**Task instructions**
Please take the entries below from the first line through the line containing "Bank Holiday (669, 87)" and repeat them exactly, leaving out everything after.

**Given records**
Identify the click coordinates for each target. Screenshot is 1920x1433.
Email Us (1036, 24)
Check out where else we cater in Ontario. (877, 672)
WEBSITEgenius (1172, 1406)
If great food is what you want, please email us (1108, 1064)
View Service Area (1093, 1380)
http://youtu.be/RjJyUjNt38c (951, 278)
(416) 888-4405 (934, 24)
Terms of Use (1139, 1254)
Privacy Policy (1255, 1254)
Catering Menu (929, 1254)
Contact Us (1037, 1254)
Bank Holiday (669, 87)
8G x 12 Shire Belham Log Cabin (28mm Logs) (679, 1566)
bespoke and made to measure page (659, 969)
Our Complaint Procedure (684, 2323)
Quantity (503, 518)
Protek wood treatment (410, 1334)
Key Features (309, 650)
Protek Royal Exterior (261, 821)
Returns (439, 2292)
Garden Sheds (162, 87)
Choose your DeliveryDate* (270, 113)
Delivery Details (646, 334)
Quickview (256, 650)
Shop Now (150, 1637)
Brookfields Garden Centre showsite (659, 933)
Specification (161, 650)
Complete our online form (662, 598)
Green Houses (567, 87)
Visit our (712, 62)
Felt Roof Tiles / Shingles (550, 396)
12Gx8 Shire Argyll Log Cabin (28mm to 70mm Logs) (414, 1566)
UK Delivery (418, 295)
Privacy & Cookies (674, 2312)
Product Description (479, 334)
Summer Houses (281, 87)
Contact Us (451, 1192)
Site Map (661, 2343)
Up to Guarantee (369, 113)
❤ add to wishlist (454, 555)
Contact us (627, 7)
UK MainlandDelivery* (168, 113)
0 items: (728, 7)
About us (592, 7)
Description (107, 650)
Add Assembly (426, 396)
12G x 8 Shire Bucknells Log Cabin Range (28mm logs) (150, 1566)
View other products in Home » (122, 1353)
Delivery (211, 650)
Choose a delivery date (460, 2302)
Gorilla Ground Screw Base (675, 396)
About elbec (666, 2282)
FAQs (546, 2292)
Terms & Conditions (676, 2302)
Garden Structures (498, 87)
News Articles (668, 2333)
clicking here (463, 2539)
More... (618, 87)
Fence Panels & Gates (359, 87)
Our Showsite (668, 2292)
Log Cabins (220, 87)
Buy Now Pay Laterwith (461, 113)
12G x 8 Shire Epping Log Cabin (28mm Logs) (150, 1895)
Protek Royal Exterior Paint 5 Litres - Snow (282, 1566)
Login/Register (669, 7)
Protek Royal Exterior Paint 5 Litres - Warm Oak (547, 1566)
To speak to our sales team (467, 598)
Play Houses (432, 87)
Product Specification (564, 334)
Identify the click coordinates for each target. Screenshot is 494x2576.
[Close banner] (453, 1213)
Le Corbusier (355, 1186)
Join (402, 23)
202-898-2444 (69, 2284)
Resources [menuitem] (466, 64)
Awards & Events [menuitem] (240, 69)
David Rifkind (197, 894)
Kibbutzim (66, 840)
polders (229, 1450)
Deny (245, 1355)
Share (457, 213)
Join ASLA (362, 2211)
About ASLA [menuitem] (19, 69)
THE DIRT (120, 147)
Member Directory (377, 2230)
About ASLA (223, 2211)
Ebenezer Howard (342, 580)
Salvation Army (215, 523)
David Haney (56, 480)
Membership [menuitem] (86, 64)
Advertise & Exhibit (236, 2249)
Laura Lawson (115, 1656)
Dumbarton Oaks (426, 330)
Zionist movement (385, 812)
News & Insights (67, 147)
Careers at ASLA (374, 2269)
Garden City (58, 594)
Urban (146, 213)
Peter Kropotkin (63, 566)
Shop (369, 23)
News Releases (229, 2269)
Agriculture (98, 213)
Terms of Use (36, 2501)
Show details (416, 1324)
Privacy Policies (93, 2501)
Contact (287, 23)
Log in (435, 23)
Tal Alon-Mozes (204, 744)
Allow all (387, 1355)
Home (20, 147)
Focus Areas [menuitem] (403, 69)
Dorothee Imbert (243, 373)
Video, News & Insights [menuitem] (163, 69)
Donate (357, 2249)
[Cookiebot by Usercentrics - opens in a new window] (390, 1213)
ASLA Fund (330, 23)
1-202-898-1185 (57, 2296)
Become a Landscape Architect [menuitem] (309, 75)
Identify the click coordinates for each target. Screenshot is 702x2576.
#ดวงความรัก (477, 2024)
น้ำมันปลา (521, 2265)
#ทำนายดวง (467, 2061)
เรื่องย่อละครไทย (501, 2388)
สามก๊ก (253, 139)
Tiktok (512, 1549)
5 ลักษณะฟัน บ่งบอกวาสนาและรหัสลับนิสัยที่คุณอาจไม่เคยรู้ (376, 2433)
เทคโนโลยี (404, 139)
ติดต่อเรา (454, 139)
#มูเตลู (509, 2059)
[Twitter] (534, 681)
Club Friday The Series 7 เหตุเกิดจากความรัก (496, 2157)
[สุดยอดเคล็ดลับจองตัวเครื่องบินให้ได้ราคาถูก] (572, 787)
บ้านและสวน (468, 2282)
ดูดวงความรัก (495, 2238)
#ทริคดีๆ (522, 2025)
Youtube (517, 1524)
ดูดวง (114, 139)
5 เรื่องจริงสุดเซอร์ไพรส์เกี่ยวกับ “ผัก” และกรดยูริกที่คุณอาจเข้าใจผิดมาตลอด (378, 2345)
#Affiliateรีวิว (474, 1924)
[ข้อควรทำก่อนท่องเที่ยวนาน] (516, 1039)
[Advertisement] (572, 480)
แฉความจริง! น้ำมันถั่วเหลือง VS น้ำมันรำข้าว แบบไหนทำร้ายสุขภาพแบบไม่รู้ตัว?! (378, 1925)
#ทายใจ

**Answer space**
Identify the click coordinates for each target. Screenshot is 1920x1433.
Email Us (1036, 24)
Check out where else we cater in Ontario. (877, 672)
WEBSITEgenius (1172, 1406)
If great food is what you want, please email us (1108, 1064)
View Service Area (1093, 1380)
http://youtu.be/RjJyUjNt38c (951, 278)
(416) 888-4405 (934, 24)
Terms of Use (1139, 1254)
Privacy Policy (1255, 1254)
Catering Menu (929, 1254)
Contact Us (1037, 1254)
Bank Holiday (669, 87)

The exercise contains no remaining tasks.